→ **Stored records**:
——
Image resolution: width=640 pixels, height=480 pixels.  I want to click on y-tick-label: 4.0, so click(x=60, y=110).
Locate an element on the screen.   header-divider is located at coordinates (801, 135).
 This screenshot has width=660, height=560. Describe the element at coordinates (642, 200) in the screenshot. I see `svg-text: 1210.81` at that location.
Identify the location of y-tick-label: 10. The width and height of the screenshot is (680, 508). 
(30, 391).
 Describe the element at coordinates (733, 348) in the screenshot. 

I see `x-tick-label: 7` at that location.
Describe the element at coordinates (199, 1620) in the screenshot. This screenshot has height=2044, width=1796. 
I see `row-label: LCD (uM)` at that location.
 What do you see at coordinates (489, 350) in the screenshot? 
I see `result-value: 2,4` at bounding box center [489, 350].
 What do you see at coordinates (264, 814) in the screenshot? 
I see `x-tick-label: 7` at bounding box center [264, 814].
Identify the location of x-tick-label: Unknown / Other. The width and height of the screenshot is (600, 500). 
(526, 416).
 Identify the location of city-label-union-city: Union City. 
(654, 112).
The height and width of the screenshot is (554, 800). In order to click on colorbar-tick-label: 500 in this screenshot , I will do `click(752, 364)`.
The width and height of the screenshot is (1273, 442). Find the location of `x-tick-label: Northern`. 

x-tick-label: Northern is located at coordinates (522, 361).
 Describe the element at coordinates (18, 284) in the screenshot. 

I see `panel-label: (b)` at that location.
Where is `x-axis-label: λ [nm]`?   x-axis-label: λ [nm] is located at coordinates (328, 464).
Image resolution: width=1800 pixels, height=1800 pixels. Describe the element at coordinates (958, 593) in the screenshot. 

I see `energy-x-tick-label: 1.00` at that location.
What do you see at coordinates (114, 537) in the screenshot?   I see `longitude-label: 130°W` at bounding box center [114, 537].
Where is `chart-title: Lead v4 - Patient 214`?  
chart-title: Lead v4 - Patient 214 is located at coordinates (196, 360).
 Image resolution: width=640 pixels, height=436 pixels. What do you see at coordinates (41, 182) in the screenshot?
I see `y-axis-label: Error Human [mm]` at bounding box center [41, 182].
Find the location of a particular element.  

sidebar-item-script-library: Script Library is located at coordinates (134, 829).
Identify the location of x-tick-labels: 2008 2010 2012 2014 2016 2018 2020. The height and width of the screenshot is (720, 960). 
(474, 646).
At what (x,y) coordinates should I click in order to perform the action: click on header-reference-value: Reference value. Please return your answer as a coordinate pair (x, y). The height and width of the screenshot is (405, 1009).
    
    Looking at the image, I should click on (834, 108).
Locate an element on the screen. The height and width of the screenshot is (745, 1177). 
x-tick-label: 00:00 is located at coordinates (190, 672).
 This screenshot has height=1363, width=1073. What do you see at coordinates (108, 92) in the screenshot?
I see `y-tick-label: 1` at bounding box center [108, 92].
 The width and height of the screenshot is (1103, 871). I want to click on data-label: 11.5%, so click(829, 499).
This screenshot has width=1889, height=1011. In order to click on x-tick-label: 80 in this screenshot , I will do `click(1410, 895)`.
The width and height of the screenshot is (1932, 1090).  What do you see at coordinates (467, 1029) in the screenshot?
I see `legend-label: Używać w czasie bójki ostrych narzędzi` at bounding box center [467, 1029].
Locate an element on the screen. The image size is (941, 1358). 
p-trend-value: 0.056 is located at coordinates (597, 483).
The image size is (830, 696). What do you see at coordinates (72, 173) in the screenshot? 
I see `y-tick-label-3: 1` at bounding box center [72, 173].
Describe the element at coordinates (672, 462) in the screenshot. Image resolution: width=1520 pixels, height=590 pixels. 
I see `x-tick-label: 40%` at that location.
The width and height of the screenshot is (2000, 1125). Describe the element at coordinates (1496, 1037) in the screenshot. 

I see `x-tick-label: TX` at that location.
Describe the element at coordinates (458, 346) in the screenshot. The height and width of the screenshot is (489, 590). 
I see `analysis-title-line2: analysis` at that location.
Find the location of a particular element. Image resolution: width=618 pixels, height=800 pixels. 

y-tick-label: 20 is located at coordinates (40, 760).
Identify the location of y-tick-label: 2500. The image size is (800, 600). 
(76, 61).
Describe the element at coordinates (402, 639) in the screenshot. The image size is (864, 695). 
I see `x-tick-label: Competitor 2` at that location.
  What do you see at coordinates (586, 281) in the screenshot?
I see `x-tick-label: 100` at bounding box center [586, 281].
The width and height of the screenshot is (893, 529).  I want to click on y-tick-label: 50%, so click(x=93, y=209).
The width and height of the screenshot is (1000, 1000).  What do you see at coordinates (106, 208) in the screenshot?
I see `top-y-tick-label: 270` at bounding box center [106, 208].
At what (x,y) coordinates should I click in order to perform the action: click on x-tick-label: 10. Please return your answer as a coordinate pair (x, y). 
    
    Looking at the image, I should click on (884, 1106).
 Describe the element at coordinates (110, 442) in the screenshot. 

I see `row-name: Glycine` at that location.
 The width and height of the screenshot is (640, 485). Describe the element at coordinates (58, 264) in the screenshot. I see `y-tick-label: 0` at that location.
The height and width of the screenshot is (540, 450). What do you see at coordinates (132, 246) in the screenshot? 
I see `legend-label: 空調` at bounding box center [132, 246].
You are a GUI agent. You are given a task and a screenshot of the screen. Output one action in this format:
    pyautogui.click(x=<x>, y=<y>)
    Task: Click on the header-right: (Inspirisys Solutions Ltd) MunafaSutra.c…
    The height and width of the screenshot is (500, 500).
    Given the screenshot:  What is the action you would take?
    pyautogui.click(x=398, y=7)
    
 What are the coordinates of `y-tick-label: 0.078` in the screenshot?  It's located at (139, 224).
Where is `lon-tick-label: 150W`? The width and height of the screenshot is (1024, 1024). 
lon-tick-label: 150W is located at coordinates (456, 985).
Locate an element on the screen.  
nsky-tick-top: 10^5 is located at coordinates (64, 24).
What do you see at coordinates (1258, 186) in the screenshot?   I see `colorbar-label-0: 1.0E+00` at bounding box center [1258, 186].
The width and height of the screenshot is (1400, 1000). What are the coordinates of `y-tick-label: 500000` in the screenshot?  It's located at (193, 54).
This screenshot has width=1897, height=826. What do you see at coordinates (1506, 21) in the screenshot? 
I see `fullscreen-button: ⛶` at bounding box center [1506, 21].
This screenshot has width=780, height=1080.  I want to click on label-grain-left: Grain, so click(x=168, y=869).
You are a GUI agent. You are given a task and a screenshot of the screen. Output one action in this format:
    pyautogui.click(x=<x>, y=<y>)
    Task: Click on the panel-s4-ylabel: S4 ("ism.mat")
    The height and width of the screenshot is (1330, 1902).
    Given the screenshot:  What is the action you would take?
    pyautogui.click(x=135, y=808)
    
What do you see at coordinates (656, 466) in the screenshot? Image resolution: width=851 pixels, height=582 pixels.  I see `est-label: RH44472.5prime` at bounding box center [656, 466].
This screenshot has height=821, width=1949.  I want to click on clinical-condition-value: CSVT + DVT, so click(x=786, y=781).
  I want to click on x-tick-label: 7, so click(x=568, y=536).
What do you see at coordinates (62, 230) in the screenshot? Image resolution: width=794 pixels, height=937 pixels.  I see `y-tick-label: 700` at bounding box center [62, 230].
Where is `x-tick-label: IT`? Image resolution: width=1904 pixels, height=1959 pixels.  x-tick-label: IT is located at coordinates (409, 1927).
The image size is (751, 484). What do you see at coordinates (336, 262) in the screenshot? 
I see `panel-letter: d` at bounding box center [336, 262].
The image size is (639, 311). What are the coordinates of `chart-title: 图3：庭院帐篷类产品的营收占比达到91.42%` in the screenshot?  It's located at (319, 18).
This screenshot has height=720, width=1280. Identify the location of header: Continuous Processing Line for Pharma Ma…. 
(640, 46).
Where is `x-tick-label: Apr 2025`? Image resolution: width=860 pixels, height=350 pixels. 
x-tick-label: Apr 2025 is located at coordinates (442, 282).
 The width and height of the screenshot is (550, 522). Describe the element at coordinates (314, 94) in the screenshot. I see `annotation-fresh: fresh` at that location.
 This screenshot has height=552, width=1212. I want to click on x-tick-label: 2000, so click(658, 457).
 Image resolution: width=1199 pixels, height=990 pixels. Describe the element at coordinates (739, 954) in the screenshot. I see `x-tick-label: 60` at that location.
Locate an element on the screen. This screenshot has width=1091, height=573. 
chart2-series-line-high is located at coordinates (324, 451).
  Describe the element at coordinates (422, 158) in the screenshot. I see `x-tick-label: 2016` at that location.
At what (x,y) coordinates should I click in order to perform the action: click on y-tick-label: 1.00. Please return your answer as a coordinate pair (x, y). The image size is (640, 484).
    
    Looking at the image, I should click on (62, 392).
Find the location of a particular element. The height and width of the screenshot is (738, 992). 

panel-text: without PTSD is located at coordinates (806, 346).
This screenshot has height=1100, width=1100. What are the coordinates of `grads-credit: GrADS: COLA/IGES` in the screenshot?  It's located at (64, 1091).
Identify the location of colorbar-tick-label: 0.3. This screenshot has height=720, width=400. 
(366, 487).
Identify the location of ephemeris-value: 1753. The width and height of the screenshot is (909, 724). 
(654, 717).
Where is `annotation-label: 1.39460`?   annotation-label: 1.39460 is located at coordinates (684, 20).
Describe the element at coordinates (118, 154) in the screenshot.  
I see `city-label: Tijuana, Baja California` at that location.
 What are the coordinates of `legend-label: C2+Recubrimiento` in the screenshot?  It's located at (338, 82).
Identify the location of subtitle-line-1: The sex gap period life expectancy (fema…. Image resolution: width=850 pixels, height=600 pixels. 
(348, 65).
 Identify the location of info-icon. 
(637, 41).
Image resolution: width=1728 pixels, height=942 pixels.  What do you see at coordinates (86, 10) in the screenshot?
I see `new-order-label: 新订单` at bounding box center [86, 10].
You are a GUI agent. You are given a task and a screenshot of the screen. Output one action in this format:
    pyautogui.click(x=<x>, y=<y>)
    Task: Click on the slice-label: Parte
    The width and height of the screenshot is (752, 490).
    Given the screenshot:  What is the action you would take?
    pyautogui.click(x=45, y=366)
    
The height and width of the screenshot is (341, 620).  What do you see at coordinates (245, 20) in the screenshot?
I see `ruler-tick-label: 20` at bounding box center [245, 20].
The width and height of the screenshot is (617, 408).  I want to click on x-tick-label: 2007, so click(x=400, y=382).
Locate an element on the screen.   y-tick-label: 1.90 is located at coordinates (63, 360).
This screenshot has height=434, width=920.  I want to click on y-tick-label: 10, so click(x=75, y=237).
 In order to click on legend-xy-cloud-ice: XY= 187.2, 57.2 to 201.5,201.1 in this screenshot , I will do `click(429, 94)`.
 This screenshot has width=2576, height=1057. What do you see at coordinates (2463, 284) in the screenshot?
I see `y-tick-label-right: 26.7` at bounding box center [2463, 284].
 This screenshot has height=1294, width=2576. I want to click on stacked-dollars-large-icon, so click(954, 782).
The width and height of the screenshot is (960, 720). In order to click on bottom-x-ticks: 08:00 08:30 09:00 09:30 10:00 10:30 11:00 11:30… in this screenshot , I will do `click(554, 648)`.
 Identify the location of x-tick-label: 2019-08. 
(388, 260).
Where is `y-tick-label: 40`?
——
→ **Work item**: Write out the listing lines verbatim, starting at the line that contains "The width and height of the screenshot is (1400, 1000)." and continuing through the line that contains "This screenshot has width=780, height=1080.", both included.

→ **Written response**:
The width and height of the screenshot is (1400, 1000). What are the coordinates of `y-tick-label: 500000` in the screenshot?  It's located at (193, 54).
This screenshot has width=1897, height=826. What do you see at coordinates (1506, 21) in the screenshot? 
I see `fullscreen-button: ⛶` at bounding box center [1506, 21].
This screenshot has width=780, height=1080.  I want to click on label-grain-left: Grain, so click(x=168, y=869).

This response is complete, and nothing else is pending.